Supplied material —
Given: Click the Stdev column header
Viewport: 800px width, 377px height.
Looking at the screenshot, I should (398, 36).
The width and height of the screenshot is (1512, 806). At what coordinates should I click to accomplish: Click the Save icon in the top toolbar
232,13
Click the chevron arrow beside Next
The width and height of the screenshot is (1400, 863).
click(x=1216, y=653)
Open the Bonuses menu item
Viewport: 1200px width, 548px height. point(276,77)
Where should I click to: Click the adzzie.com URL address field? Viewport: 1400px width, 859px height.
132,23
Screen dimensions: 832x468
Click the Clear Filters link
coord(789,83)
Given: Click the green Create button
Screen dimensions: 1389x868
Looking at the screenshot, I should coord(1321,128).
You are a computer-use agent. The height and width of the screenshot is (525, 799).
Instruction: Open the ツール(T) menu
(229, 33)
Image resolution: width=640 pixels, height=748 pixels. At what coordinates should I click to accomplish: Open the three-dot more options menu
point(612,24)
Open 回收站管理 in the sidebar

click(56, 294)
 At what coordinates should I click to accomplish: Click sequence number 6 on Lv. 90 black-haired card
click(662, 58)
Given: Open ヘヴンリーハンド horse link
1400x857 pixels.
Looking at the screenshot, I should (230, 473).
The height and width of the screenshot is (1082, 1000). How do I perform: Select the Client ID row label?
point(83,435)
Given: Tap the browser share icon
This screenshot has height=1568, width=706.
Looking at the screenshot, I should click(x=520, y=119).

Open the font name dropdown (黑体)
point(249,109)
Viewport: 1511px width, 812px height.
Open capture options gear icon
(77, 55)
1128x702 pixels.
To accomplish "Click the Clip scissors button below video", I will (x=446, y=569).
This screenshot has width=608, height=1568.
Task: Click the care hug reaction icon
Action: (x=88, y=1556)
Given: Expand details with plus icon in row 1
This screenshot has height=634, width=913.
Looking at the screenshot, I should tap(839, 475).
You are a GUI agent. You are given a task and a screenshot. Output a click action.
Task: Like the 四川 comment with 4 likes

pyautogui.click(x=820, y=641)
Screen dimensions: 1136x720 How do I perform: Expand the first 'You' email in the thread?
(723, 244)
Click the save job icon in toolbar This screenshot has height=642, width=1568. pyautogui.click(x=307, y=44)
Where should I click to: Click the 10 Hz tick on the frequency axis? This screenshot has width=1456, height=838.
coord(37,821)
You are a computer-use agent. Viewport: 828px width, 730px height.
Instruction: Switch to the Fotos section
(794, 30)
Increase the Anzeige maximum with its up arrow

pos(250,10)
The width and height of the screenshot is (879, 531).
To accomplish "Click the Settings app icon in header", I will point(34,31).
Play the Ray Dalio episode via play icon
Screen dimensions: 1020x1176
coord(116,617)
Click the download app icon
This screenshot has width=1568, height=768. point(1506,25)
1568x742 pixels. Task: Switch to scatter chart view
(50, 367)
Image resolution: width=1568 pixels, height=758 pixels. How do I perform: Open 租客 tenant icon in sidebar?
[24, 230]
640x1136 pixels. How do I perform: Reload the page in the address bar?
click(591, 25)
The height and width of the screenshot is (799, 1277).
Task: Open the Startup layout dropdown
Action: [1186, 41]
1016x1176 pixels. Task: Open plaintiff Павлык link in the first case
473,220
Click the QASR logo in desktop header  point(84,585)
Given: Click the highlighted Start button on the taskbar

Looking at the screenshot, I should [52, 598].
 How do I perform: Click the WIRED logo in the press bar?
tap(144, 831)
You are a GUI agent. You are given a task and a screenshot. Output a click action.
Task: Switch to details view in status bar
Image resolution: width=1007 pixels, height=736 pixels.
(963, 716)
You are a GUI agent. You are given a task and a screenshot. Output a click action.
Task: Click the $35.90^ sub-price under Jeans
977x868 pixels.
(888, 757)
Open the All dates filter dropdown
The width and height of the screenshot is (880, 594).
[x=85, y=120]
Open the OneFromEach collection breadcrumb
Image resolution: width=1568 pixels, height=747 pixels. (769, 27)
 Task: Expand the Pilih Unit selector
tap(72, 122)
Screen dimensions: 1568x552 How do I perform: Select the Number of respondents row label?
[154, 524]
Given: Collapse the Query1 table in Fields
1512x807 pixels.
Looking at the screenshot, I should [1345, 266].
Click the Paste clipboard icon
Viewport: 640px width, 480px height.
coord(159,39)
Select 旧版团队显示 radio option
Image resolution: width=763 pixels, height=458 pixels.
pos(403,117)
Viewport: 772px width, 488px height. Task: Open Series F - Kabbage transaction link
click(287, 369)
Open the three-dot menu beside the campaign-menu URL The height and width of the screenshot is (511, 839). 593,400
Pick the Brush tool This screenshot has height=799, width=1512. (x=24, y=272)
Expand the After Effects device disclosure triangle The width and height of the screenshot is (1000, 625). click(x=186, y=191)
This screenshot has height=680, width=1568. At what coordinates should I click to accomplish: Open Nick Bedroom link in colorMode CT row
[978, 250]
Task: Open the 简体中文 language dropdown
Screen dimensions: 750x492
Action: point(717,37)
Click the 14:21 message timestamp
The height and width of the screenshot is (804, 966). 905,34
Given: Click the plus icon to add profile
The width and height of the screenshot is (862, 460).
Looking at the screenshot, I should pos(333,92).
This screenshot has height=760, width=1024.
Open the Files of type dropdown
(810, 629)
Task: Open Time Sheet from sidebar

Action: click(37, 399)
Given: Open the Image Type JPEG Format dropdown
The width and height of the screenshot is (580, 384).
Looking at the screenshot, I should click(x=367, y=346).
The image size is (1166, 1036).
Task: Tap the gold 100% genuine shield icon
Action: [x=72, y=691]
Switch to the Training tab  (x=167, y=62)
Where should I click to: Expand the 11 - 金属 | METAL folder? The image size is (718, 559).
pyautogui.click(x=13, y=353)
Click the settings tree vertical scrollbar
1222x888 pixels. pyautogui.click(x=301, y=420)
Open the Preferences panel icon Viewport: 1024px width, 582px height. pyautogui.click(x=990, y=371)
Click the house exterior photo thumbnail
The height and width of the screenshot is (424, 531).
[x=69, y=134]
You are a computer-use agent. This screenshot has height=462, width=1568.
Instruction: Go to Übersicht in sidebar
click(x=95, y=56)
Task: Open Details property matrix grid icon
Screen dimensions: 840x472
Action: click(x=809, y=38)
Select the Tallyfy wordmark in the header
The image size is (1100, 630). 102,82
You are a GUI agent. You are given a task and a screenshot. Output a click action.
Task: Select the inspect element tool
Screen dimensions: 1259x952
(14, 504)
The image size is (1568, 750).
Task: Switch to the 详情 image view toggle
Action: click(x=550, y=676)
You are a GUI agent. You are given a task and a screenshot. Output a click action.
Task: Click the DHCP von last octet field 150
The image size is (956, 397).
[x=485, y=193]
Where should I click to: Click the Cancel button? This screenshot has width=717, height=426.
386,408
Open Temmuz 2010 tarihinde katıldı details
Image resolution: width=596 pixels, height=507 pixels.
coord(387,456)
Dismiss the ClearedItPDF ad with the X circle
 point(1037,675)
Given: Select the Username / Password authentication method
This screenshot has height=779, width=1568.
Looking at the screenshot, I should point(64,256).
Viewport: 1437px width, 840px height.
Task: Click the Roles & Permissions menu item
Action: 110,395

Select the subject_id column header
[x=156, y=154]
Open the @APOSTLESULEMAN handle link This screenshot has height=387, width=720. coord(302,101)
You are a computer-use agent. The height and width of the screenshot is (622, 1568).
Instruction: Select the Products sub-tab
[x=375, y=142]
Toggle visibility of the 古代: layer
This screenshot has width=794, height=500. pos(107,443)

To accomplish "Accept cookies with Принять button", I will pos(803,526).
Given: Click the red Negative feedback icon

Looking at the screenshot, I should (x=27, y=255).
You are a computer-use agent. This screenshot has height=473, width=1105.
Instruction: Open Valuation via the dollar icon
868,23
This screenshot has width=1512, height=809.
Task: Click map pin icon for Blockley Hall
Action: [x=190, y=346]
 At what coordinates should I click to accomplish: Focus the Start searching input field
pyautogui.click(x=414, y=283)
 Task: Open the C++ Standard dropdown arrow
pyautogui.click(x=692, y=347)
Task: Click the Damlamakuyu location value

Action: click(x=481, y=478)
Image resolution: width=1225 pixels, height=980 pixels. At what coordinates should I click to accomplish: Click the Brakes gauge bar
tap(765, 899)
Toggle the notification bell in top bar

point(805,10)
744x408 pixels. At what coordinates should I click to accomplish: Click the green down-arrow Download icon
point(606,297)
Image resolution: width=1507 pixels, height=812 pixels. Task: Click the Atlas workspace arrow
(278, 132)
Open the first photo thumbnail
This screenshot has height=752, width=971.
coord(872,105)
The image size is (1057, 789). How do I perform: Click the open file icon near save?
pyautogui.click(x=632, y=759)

What is being asked —
Copy the rows again starting at the line containing "Image resolution: width=1507" and ending at the last row, substituting "project" for "workspace" and keeping everything else the same.

Response to the task —
Image resolution: width=1507 pixels, height=812 pixels. Task: Click the Atlas project arrow
(278, 132)
Open the first photo thumbnail
This screenshot has height=752, width=971.
coord(872,105)
The image size is (1057, 789). How do I perform: Click the open file icon near save?
pyautogui.click(x=632, y=759)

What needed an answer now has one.